À peine investi, le président de la République, Mamadi Doumbouya, a remis le dialogue politique au cœur de son discours. Devant la nation, le chef de l’État a appelé à l’unité et au dépassement des clivages, présentant la réconciliation nationale comme une condition essentielle à la construction d’un avenir commun.
« Ma main reste tendue à toutes les filles et à tous les fils de Guinée. On ne construit pas une nation dans la division, ni ne bâtit la prospérité sur la haine », a-t-il déclaré, dans un message empreint d’appel à l’apaisement.
Mais cette nouvelle main tendue ne provoque pas d’enthousiasme débordant au sein de l’Union des Forces Républicaines (UFR). Le parti de Sidya Touré accueille l’initiative avec prudence, privilégiant les actes aux paroles. « Qu’il tende sa main ou qu’il ne la tende pas, nous, nous sommes là pour travailler pour la République », tranche Goyo Zoumanigui, vice-président de l’UFR.

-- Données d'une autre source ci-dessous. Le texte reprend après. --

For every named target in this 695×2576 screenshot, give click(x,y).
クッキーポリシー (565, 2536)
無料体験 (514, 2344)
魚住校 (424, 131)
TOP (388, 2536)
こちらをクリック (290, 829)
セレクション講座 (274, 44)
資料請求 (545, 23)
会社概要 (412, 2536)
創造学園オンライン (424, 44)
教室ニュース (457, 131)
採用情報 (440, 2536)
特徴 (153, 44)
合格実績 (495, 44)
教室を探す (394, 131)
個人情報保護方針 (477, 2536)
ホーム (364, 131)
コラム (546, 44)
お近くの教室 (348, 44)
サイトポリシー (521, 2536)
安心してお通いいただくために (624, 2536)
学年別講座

Sur la question sensible du retour des leaders politiques en exil, notamment celui de Sidya Touré, le responsable de l’UFR se garde de toute spéculation. « Non, je n’ai pas de réponse pour ça », répond-il, laissant transparaître l’incertitude qui entoure encore l’évolution du climat politique.
Interrogé sur sa présence personnelle à la cérémonie d’investiture, Goyo Zoumanigui opère une distinction claire entre engagement individuel et position officielle du parti. « Moi, à titre individuel, je peux m’engager. Mais en tant que parti politique, l’UFR, je ne sais pas encore quelle décision les responsables prendront », précise-t-il.
En attendant d’éventuelles initiatives concrètes du pouvoir, l’UFR choisit donc la retenue. Le parti affirme se concentrer sur son travail politique et ses actions de terrain, observant avec distance les appels au dialogue lancés par le président, dans l’attente de signaux plus tangibles.